> _AVAILABLE DATA_:
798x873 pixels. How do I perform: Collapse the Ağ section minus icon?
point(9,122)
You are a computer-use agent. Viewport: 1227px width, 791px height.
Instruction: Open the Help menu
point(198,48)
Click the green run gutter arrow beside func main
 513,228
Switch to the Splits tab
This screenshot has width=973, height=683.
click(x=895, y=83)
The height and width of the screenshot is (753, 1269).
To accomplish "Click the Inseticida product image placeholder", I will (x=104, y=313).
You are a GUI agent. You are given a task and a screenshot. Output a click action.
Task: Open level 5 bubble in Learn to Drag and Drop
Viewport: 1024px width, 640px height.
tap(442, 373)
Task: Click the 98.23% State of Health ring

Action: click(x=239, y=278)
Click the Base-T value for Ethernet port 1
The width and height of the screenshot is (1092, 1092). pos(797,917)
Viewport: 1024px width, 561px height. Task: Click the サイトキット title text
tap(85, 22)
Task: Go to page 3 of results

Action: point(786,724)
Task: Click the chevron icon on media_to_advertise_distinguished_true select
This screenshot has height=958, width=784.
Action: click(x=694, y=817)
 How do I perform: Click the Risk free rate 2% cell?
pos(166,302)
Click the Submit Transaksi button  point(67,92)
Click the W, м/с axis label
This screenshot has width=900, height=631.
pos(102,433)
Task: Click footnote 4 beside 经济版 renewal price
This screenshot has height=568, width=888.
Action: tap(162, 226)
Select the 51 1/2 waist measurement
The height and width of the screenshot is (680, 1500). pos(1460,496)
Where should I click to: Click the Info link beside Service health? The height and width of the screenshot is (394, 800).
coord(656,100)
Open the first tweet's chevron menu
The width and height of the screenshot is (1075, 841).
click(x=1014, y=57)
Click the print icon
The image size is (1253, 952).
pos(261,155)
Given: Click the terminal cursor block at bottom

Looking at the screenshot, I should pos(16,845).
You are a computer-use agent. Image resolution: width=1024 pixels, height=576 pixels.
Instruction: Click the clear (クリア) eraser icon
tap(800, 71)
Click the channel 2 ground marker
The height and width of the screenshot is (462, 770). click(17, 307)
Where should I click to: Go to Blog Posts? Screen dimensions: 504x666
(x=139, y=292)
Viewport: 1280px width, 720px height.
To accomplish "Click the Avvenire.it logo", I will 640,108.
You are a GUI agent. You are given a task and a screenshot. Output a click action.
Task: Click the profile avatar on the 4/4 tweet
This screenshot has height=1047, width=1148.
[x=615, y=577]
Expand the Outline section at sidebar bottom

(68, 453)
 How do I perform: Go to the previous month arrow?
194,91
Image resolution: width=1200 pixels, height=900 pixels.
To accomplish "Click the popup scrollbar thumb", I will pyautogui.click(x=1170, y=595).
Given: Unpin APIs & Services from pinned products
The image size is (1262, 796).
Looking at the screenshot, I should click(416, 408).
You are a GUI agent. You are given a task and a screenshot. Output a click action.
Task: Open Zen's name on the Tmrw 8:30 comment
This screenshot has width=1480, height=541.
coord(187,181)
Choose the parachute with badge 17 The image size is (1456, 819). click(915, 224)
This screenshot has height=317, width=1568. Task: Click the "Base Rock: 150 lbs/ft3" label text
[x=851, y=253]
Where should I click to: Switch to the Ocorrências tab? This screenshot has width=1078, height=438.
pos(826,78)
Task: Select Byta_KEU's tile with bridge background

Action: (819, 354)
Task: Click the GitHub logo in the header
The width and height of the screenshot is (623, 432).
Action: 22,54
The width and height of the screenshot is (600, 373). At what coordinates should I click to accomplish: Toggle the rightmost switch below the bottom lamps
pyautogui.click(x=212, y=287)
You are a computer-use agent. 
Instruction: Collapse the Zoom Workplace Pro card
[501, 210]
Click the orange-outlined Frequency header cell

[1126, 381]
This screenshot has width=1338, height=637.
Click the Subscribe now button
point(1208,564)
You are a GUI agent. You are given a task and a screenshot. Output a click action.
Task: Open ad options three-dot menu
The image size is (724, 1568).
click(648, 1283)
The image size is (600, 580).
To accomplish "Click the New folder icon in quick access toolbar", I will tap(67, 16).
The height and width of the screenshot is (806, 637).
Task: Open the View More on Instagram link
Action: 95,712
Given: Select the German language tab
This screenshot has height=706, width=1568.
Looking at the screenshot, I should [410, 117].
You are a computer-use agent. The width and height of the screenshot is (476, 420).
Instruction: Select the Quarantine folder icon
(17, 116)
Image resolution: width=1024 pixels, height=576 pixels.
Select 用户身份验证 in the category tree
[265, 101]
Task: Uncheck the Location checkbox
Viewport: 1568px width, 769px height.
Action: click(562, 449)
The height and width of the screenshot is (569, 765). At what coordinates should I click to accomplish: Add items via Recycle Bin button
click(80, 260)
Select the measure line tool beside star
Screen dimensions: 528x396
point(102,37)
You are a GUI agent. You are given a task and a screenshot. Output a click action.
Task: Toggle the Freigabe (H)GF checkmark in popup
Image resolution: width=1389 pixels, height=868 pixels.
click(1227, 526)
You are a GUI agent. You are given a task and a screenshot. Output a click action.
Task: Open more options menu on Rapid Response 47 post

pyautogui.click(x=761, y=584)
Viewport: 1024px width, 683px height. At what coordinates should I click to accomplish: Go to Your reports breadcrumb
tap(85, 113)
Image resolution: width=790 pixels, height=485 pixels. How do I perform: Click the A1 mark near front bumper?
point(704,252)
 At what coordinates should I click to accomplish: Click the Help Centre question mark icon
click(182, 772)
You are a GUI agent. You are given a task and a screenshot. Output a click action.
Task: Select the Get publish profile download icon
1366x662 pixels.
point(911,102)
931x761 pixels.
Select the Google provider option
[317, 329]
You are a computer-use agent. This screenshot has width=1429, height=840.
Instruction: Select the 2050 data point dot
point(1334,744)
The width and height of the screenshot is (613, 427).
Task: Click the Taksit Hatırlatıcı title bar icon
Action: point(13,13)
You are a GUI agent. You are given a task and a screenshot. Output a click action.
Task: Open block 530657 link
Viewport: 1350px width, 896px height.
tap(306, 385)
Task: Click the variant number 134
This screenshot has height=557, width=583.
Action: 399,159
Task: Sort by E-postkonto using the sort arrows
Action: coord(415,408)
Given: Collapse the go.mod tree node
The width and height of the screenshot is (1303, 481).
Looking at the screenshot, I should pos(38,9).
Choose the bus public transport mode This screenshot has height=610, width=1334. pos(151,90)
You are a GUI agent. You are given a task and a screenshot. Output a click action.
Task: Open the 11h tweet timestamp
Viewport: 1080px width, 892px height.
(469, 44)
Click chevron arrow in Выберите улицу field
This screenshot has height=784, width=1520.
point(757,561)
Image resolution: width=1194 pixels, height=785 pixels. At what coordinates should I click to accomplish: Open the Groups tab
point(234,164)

> _TASK REQUIREMENTS_: Report how many lines in the material contain "tweet". Write the number and stop.

> _TASK ANSWER_: 3